The 55+ HMI measures two segments of the 55+ housing market: single-family homes and multifamily condominiums. Each segment of the 55+ HMI measures builder sentiment based on a survey that asks if current sales, prospective buyer traffic and anticipated six-month sales for that market are good, fair or poor (high, average or low for traffic).
“Overall, builders and developers in the 55+ housing market are reporting strong demand across the country,” said Chuck Ellison, chairman of NAHB’s 55+ Housing Industry Council and Vice President-Land of Miller & Smith in McLean, Va. “However, builders need to continue to manage rising construction costs to keep homes in 55+ communities at affordable price points.”

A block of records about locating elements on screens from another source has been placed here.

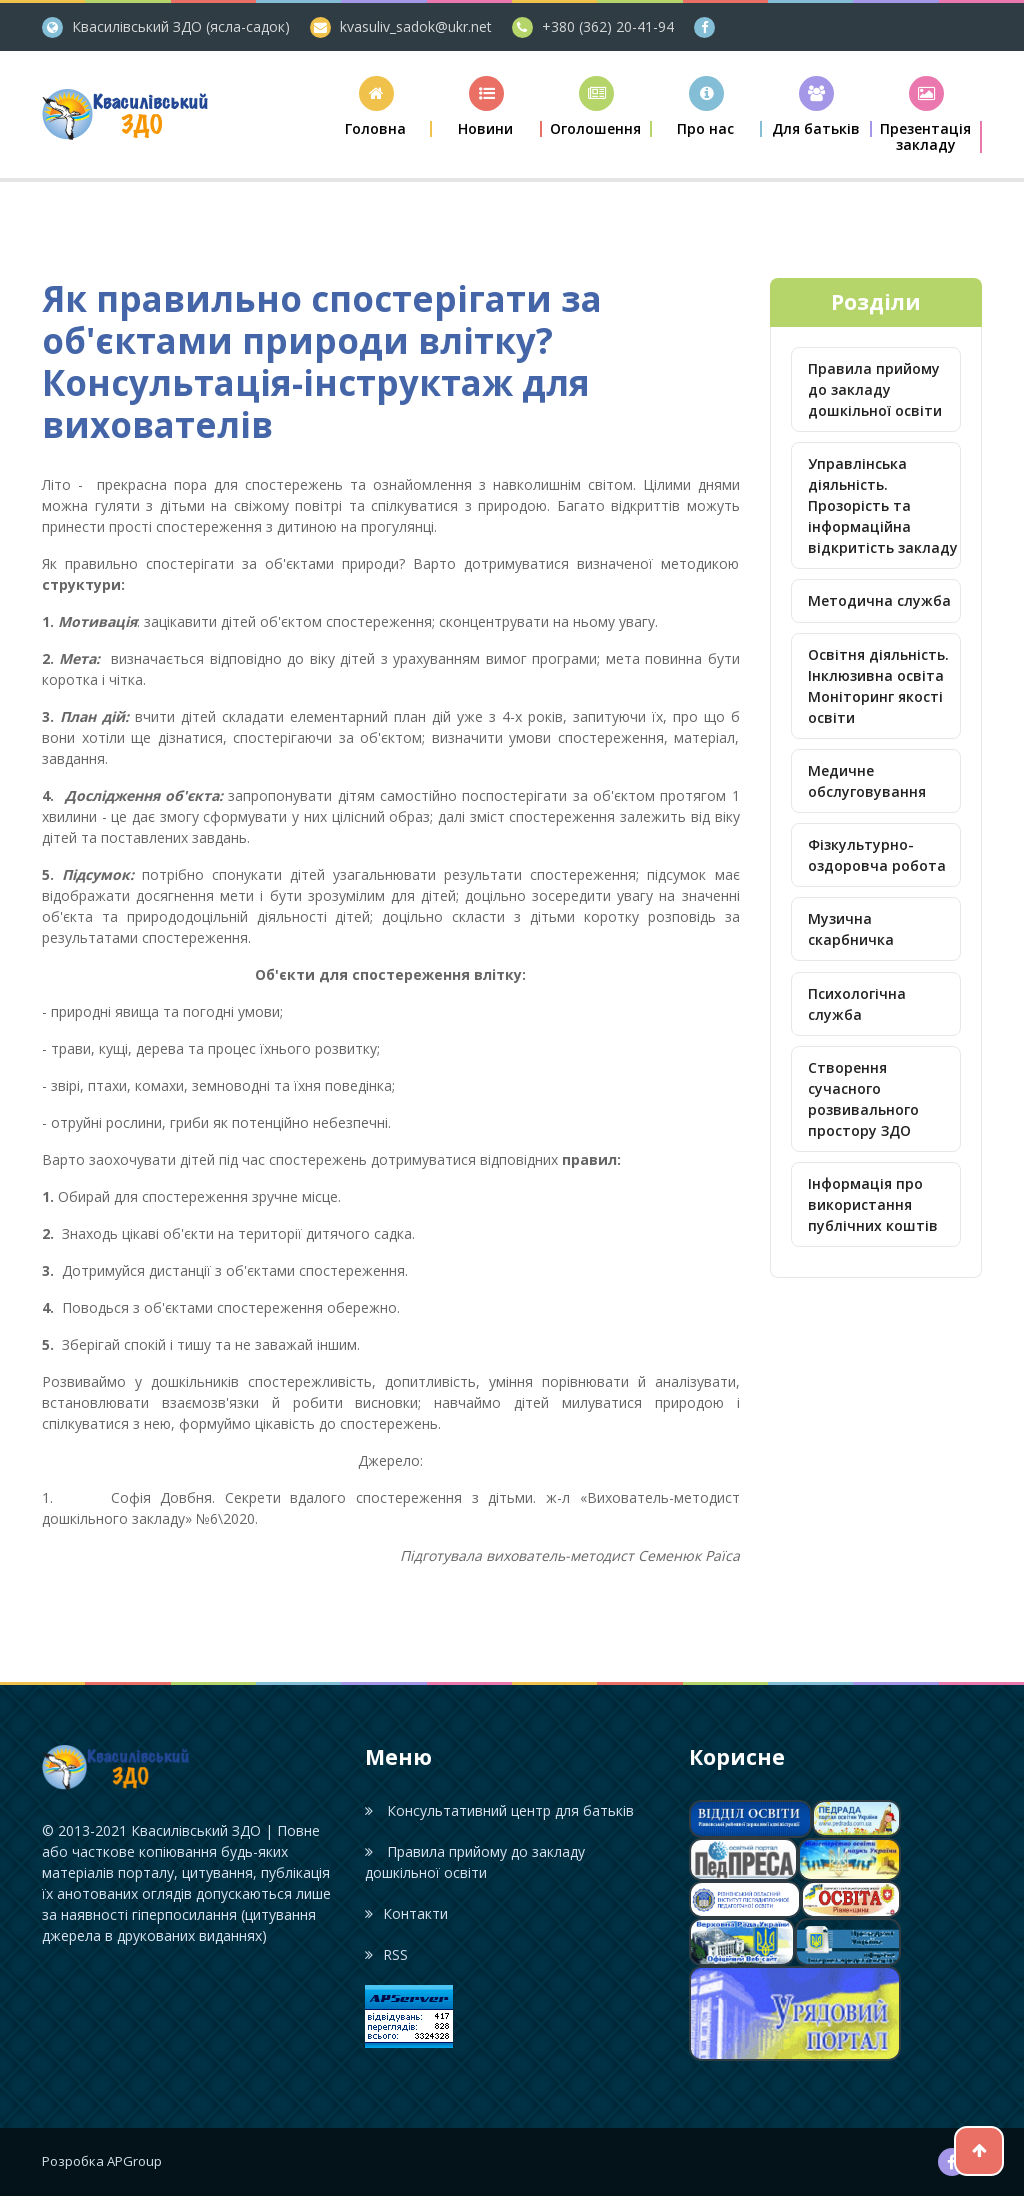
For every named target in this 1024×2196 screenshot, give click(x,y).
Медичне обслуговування (867, 781)
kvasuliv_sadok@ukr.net (416, 26)
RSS (386, 1954)
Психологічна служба (857, 1004)
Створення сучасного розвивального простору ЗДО (863, 1099)
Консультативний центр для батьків (499, 1810)
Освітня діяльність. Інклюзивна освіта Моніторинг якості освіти (878, 686)
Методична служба (879, 600)
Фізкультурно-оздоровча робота (877, 855)
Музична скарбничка (851, 929)
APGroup (134, 2161)
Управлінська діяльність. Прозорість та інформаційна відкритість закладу (883, 505)
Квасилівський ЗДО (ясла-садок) (181, 26)
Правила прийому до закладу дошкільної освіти (875, 389)
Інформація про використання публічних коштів (873, 1204)
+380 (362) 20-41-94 (608, 26)
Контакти (406, 1913)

All three index components of the 55+ single-family HMI posted increases from the previous quarter: Present sales rose six points to 72, expected sales for the next six months increased five points to 70 and traffic of prospective buyers jumped 10 points to 53.
The 55+ multifamily condo HMI posted a gain of three points to 47. The index component for present sales increased three points to 51, expected sales for the next six months fell four points to 49 and traffic of prospective buyers rose seven points to 38.
Two of the four components of the 55+ multifamily rental market went up from the third quarter: present production increased six points to 60 and present demand for existing units rose four points to 67. Future expected production and future expected demand both fell two points to 54 and 62, respectively.
“Like the broader housing market, the 55+ HMI is benefitting from the recent decline in mortgage rates,” said NAHB Chief Economist Robert Dietz. “Favorable demographics and solid home owner wealth should continue to support demand for new 55+ housing.”